Upon a partial exercise of their A-4 Preferred Shares and A-4 Warrant option under the Pequot/Constellation Purchase Agreement, on March 11, 2005 we sold to the Investors convertible secured subordinated promissory notes in the aggregate principal amount of $6,000,000 (the “Second Tranche Series A-4 Notes”), which were converted into 1,846,154 shares of Series A-4 Preferred Stock on June 23, 2005, and we issued Series A-4 Warrants to purchase 369,231 shares of our common stock.
 
Upon conversion of the First Tranche Series A-4 Notes and the Second Tranche Series A-4 Notes an additional 153,634 shares of Series A-4 Preferred Stock were issued to the Investors, which amount represents the accrued interest of $499,319 on their converted Notes.

Stored data:
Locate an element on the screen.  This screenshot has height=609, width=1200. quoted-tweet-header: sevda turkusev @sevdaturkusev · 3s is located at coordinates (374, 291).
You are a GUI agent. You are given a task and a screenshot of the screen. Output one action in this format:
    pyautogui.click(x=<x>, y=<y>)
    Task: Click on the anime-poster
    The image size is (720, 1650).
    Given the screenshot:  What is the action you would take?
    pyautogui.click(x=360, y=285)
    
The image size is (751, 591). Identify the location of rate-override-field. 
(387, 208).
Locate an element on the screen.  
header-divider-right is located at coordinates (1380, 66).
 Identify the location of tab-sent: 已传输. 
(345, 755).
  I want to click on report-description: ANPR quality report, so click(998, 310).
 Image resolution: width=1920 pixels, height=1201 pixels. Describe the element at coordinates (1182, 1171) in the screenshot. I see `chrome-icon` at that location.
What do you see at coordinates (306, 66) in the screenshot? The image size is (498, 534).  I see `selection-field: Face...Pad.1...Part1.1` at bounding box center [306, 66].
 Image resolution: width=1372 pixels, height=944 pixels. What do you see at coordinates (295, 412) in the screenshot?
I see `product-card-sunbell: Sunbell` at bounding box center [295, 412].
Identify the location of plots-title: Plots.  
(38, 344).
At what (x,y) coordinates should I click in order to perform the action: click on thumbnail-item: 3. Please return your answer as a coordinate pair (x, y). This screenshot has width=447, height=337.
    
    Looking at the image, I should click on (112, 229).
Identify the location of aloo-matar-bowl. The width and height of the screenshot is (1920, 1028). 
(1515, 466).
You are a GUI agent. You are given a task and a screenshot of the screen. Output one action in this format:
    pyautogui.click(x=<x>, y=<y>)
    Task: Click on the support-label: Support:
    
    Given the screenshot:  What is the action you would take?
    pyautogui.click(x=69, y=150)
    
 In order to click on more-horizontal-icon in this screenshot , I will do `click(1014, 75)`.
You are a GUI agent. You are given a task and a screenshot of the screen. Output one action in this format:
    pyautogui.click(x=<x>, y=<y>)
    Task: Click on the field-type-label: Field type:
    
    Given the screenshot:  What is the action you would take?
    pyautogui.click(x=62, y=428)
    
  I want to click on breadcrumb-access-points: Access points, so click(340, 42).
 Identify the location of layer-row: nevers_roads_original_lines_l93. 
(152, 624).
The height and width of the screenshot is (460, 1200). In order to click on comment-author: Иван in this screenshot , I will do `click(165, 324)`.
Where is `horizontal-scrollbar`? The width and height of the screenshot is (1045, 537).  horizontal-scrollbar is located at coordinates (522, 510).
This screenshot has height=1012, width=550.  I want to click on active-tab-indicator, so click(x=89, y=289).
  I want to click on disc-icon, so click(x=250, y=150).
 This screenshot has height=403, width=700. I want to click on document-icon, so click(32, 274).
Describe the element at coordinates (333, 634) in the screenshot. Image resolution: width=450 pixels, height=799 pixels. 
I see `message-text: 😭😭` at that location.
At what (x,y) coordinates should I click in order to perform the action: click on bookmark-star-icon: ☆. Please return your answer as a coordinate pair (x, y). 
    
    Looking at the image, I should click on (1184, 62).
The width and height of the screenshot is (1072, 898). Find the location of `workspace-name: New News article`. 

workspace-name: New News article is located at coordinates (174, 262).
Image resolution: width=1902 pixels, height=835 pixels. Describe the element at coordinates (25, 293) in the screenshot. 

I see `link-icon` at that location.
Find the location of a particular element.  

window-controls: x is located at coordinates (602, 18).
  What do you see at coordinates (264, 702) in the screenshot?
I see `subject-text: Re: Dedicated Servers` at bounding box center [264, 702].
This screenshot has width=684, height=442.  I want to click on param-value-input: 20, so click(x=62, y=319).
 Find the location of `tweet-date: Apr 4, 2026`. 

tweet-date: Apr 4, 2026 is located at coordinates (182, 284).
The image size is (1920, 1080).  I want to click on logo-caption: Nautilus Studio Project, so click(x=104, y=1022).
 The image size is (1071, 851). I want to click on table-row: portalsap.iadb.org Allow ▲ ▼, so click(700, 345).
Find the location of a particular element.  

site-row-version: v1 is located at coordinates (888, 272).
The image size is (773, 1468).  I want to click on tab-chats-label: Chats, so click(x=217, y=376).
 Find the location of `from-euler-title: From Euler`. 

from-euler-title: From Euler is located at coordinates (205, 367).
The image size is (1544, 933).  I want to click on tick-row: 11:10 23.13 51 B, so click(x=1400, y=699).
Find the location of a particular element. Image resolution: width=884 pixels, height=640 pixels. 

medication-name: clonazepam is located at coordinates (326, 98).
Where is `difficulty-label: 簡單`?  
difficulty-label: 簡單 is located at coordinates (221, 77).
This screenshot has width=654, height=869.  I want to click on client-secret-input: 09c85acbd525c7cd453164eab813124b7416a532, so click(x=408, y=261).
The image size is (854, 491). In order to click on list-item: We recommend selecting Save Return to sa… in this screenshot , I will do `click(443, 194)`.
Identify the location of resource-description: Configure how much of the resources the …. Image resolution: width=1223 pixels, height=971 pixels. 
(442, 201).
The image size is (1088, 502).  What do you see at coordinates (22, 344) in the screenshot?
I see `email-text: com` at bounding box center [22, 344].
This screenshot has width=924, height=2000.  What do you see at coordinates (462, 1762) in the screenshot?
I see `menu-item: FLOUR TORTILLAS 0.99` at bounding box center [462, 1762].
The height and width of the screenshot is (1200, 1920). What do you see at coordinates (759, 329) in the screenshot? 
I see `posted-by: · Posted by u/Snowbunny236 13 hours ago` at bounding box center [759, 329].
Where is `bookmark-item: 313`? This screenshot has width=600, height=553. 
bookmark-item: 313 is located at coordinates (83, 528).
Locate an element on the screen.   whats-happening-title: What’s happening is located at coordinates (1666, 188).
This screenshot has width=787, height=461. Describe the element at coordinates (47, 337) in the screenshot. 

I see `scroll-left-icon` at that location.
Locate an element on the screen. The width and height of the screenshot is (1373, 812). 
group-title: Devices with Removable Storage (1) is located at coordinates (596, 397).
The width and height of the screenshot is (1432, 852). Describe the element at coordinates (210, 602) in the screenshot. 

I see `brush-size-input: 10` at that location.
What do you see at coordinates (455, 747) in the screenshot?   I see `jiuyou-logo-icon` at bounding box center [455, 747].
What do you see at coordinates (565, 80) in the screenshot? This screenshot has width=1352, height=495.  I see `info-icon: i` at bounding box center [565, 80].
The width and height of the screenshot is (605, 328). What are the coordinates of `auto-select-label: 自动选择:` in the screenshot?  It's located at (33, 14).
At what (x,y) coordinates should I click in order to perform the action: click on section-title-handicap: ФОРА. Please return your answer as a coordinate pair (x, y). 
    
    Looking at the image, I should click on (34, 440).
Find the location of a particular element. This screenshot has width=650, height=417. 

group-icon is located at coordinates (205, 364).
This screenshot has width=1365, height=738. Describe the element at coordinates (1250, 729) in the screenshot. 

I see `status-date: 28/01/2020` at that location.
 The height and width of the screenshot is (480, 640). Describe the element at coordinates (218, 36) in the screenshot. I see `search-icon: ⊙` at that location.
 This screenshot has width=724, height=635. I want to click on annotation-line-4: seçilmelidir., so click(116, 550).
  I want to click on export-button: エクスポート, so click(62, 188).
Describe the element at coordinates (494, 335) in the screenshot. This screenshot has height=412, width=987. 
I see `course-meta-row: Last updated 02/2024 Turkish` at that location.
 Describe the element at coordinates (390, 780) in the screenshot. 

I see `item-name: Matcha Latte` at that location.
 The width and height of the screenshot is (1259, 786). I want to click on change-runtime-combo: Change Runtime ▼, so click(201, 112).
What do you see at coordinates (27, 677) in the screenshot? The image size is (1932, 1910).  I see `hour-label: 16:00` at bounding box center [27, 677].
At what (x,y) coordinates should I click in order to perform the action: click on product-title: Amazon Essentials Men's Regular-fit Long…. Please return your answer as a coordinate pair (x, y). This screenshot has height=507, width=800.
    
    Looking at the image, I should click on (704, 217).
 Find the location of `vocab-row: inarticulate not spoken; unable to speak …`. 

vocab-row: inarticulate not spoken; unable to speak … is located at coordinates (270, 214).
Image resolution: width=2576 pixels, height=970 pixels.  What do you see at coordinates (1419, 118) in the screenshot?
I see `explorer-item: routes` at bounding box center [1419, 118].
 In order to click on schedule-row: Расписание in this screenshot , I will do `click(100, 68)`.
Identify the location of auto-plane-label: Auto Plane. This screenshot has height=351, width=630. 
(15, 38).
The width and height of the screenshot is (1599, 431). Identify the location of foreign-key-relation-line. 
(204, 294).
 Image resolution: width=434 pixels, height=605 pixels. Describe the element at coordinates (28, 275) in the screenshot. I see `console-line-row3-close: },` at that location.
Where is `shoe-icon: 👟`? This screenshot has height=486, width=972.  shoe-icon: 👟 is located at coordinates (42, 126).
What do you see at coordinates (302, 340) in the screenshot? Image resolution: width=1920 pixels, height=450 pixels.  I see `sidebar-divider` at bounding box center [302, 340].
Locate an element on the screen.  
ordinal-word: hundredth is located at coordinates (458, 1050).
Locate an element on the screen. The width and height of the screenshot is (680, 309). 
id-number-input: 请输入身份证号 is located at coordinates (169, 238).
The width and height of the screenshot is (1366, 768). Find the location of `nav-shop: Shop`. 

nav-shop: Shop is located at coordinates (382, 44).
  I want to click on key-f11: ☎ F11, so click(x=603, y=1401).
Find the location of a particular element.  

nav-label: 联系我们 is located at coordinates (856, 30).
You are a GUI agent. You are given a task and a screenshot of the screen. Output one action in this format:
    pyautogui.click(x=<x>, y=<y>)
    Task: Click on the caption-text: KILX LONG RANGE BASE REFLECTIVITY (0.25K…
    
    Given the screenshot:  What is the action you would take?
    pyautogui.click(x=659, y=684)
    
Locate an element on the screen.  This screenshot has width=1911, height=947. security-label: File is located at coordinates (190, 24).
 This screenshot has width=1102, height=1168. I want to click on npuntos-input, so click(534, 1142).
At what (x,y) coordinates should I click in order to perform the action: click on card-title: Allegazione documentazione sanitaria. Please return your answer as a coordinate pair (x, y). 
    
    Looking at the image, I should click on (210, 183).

WORK ORDER 1: According to the Series A-4 passage, on what date were the Second Tranche Series A-4 Notes converted into Series A-4 Preferred Stock?
WORK ORDER 2: Continue the Series A-4 passage with the next part, starting after its final sentence.

OUTPUT 1: June 23, 2005.

OUTPUT 2:
Upon the exercise of their remaining A-4 Preferred Shares and A-4 Warrant options under the Pequot/Constellation Purchase Agreement, on June 29, 2005 we sold to the Investors (i) 1,538,461 shares of Series A-4 Preferred Stock and (ii) Series A-4 Warrants to purchase 307,692 shares of our common stock for $4,999,998.50 and on July 7, 2005 we sold to the Investors (i) 1,230,769 shares of Series A-4 Preferred Stock and (ii) Series A-4 Warrants to purchase 246,152 shares of our common stock for $3,999,999.26. No further shares of Series A-4 Preferred Stock or Series A-4 Warrants are issuable under the Pequot/Constellation Purchase Agreement. None of the warrants sold to the Investors have been exercised. On August 16, 2005, we filed Registration Statement No. 333-127587, as amended, on Form S-3 registering for 7,845,941 shares of our common stock issuable upon conversion of the Series A-4 Preferred Stock and 1,538,461 shares issuable upon the exercise of warrants issued in connection with the Series A-4 Preferred Stock. On December 30, 2005, Registration Statement No. 333-127587 was declared effective by the SEC.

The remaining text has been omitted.